• ACTIVITY: In the answer, transcribe exactly the lines from the beginning of the material through the line holding "高雄市榮譽觀護人協進會 (455, 1029)", and skip every picture.
━━━━━━━━
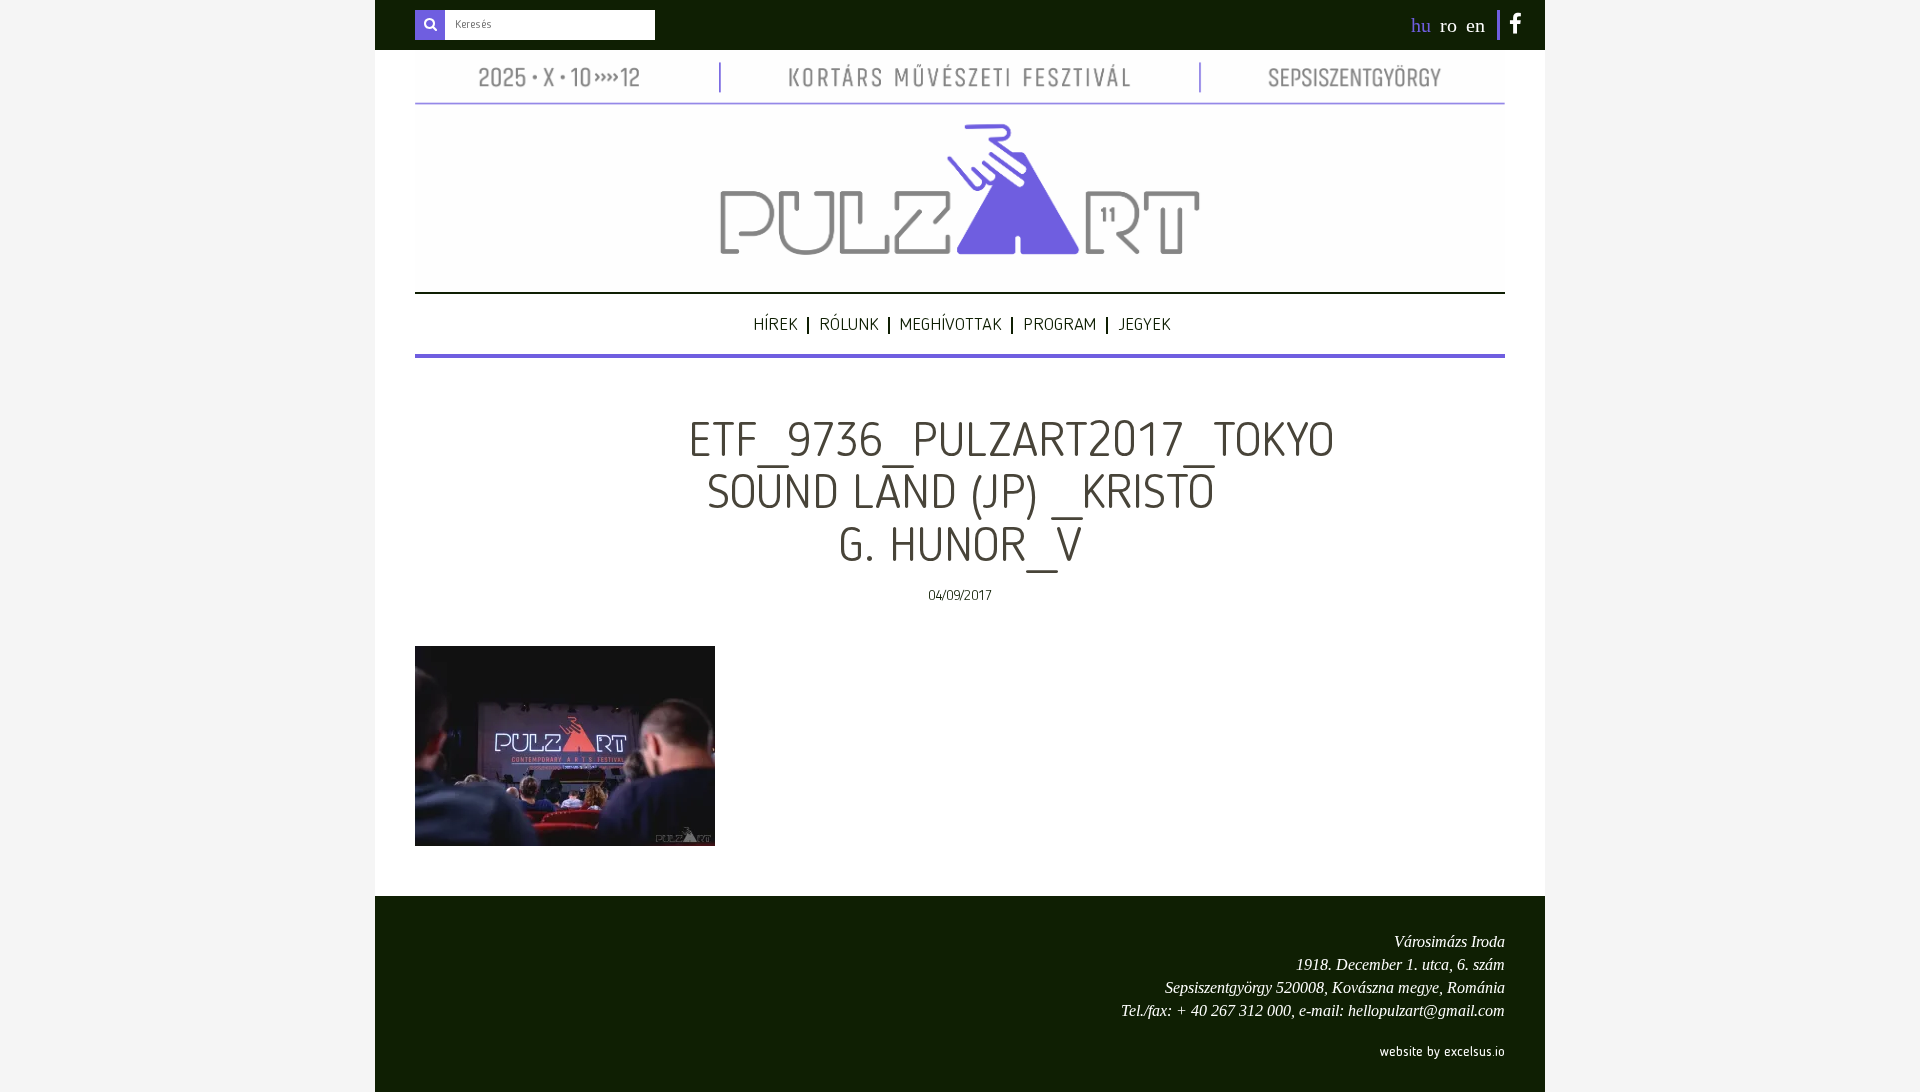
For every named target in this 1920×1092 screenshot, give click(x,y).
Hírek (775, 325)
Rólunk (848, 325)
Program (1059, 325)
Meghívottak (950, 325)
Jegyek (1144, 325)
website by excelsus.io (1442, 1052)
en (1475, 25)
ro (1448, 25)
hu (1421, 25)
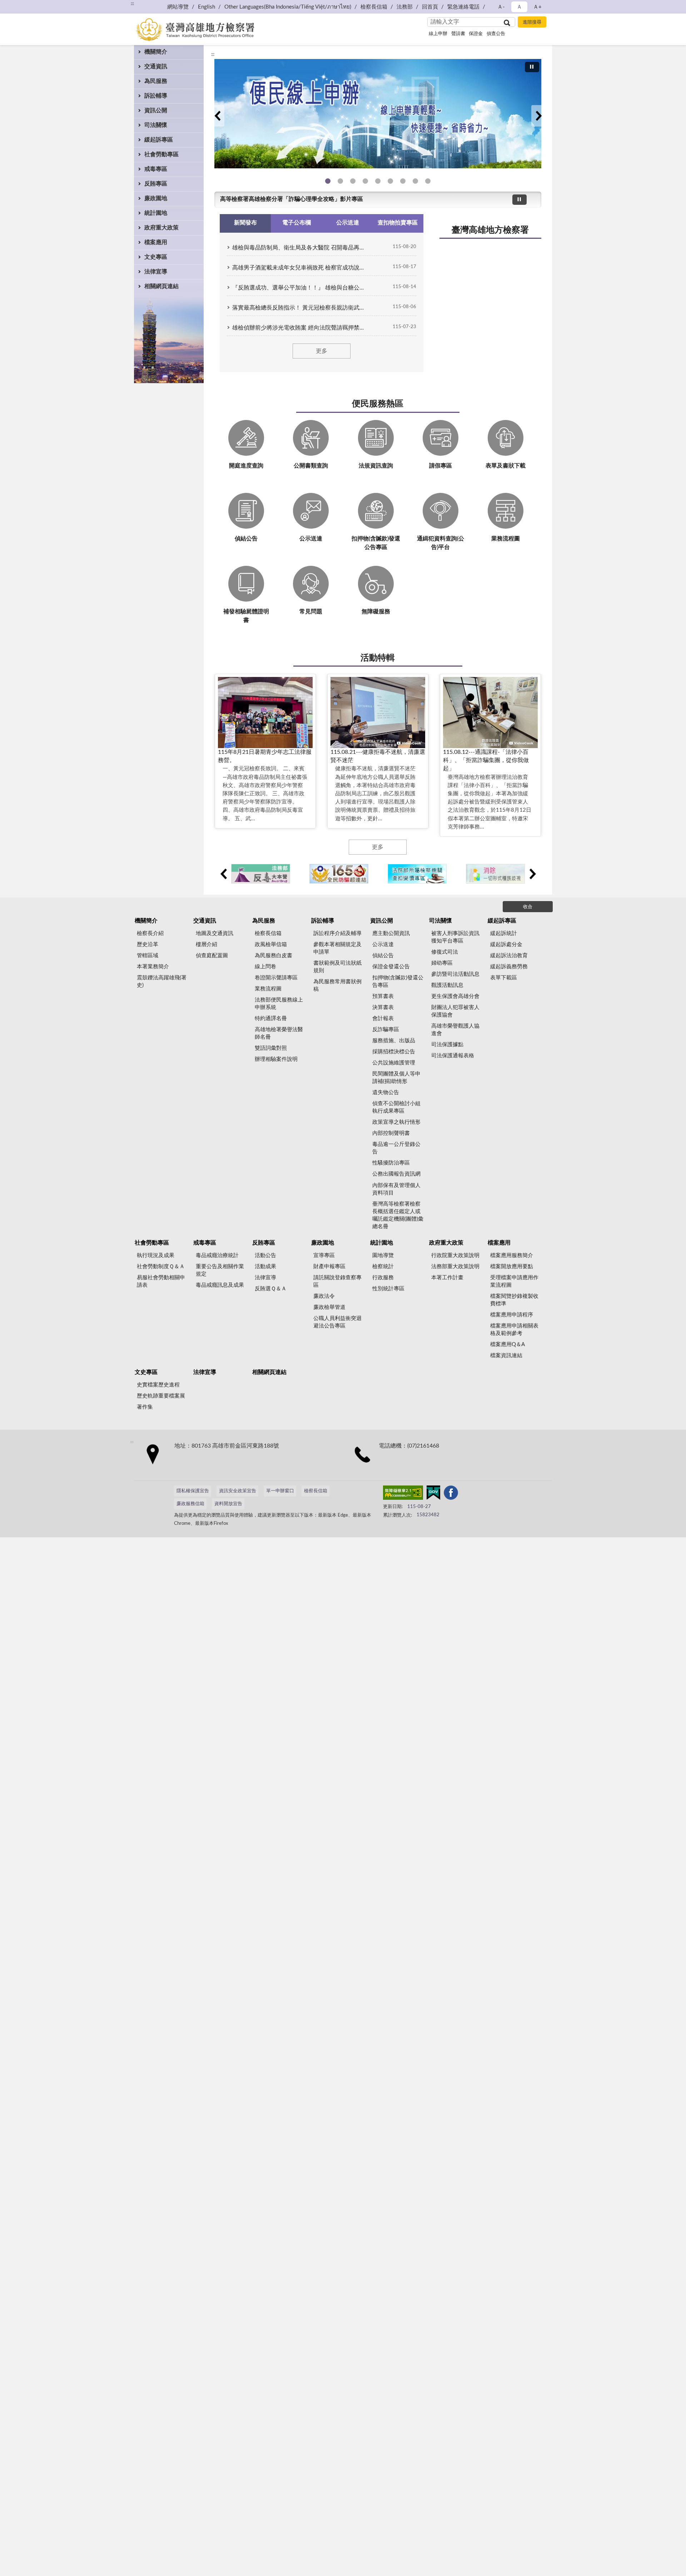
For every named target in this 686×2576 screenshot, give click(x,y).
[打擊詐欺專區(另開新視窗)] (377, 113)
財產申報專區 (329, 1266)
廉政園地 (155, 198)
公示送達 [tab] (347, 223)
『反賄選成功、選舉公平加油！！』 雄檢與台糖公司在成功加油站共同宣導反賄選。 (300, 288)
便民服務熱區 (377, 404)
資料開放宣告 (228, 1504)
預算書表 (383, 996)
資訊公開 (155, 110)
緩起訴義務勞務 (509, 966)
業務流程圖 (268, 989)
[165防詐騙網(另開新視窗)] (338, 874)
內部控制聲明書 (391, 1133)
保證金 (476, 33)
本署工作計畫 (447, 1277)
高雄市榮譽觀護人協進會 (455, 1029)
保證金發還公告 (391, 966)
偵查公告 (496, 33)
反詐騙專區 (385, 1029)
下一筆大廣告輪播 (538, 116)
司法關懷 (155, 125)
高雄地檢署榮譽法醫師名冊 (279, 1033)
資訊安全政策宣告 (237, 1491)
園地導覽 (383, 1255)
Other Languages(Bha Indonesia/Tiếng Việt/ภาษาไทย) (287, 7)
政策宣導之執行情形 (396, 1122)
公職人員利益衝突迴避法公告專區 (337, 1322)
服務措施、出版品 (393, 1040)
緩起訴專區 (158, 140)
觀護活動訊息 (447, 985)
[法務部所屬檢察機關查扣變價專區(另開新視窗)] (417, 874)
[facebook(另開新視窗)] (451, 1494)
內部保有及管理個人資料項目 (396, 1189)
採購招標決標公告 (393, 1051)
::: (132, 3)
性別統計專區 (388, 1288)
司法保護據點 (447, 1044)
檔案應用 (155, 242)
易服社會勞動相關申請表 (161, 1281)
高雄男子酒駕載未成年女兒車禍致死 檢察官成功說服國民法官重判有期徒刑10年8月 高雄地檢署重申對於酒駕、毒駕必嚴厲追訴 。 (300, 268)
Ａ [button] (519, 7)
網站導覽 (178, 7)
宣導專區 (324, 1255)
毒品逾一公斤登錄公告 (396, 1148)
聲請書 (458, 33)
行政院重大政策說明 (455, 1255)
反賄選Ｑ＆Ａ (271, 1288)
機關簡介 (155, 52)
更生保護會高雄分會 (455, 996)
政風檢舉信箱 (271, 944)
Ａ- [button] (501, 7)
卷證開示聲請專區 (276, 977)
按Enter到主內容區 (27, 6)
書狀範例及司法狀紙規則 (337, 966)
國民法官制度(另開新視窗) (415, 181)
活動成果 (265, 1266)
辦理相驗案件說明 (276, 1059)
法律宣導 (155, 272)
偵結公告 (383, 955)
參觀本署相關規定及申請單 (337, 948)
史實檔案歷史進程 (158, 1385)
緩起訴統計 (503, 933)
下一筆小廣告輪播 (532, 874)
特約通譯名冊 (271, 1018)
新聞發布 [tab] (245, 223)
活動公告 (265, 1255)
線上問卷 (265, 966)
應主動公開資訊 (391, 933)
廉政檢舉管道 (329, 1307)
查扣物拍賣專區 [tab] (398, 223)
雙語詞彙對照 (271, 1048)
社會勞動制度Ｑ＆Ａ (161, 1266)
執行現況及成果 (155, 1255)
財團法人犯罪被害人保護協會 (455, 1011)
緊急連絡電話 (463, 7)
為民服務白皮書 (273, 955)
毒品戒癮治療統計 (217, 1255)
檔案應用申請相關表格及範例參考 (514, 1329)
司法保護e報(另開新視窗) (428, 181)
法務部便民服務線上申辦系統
━━━━━━━━
• EXERCISE RESULT:
For every named target in this 1920×1092 screenshot, give click(x,y).
Hírek (775, 325)
Rólunk (848, 325)
Program (1059, 325)
Meghívottak (950, 325)
Jegyek (1144, 325)
website by excelsus.io (1442, 1052)
en (1475, 25)
ro (1448, 25)
hu (1421, 25)
For every named target in this 686×2576 screenshot, give click(x,y).
[打擊詐欺專區(另開新視窗)] (377, 113)
財產申報專區 (329, 1266)
廉政園地 (155, 198)
公示送達 [tab] (347, 223)
『反賄選成功、選舉公平加油！！』 雄檢與台糖公司在成功加油站共同宣導反賄選。 (300, 288)
便民服務熱區 (377, 404)
資料開放宣告 (228, 1504)
預算書表 (383, 996)
資訊公開 (155, 110)
緩起訴義務勞務 (509, 966)
業務流程圖 (268, 989)
[165防詐騙網(另開新視窗)] (338, 874)
內部控制聲明書 (391, 1133)
保證金 (476, 33)
本署工作計畫 (447, 1277)
高雄市榮譽觀護人協進會 (455, 1029)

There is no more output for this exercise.